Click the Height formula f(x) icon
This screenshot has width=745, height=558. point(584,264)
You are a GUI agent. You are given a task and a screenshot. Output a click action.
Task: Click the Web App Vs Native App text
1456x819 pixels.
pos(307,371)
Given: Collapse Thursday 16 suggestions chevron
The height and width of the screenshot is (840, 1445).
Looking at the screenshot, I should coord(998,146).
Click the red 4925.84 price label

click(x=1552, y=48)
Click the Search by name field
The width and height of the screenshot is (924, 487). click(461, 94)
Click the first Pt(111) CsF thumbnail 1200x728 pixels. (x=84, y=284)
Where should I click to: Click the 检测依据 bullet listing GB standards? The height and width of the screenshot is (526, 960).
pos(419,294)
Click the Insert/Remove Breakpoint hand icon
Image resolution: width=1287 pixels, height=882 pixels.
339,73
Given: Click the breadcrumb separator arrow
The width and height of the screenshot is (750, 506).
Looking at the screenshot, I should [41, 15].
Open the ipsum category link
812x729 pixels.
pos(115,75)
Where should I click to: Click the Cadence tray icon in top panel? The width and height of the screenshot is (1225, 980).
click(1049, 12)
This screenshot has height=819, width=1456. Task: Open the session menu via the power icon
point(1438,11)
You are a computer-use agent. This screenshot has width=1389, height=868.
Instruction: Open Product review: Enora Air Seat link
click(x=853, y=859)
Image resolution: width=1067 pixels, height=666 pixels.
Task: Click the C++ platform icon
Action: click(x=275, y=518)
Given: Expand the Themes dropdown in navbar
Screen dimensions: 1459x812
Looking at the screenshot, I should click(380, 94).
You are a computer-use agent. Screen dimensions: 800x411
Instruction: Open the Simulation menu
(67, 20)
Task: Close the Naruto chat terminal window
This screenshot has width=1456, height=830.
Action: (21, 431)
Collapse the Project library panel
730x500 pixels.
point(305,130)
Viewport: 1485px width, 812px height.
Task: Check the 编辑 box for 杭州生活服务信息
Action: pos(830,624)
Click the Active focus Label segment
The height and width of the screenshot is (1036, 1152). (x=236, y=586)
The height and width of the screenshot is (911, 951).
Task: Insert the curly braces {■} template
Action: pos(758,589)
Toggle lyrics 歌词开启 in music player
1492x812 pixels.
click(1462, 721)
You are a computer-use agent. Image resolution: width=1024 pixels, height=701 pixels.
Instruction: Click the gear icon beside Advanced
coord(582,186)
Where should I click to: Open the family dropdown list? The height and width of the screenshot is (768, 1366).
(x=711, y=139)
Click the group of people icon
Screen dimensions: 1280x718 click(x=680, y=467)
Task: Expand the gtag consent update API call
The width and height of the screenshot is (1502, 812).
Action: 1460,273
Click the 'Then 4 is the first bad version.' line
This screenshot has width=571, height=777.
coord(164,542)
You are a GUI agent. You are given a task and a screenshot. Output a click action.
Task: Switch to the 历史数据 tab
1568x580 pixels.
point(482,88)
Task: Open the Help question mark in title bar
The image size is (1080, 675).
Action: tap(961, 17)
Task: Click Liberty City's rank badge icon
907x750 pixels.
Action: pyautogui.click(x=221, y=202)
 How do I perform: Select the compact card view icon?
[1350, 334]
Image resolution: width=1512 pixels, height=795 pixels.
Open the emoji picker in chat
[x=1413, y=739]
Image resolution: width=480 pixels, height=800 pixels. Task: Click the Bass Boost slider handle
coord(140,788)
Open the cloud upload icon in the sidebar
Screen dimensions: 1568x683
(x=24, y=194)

# SET EXERCISE:
Please copy the records word for word, from the first line through the line containing "click(1462, 721)", including both of those lines.

# EXERCISE SOLUTION:
Click the Height formula f(x) icon
This screenshot has width=745, height=558. point(584,264)
You are a GUI agent. You are given a task and a screenshot. Output a click action.
Task: Click the Web App Vs Native App text
1456x819 pixels.
pos(307,371)
Given: Collapse Thursday 16 suggestions chevron
The height and width of the screenshot is (840, 1445).
Looking at the screenshot, I should coord(998,146).
Click the red 4925.84 price label

click(x=1552, y=48)
Click the Search by name field
The width and height of the screenshot is (924, 487). click(461, 94)
Click the first Pt(111) CsF thumbnail 1200x728 pixels. (x=84, y=284)
Where should I click to: Click the 检测依据 bullet listing GB standards? The height and width of the screenshot is (526, 960).
pos(419,294)
Click the Insert/Remove Breakpoint hand icon
Image resolution: width=1287 pixels, height=882 pixels.
339,73
Given: Click the breadcrumb separator arrow
The width and height of the screenshot is (750, 506).
Looking at the screenshot, I should [41, 15].
Open the ipsum category link
812x729 pixels.
pos(115,75)
Where should I click to: Click the Cadence tray icon in top panel? The width and height of the screenshot is (1225, 980).
click(1049, 12)
This screenshot has height=819, width=1456. Task: Open the session menu via the power icon
point(1438,11)
You are a computer-use agent. This screenshot has width=1389, height=868.
Instruction: Open Product review: Enora Air Seat link
click(x=853, y=859)
Image resolution: width=1067 pixels, height=666 pixels.
Task: Click the C++ platform icon
Action: click(x=275, y=518)
Given: Expand the Themes dropdown in navbar
Screen dimensions: 1459x812
Looking at the screenshot, I should click(380, 94).
You are a computer-use agent. Screen dimensions: 800x411
Instruction: Open the Simulation menu
(67, 20)
Task: Close the Naruto chat terminal window
This screenshot has width=1456, height=830.
Action: (21, 431)
Collapse the Project library panel
730x500 pixels.
point(305,130)
Viewport: 1485px width, 812px height.
Task: Check the 编辑 box for 杭州生活服务信息
Action: pos(830,624)
Click the Active focus Label segment
The height and width of the screenshot is (1036, 1152). (x=236, y=586)
The height and width of the screenshot is (911, 951).
Task: Insert the curly braces {■} template
Action: pos(758,589)
Toggle lyrics 歌词开启 in music player
1492x812 pixels.
click(1462, 721)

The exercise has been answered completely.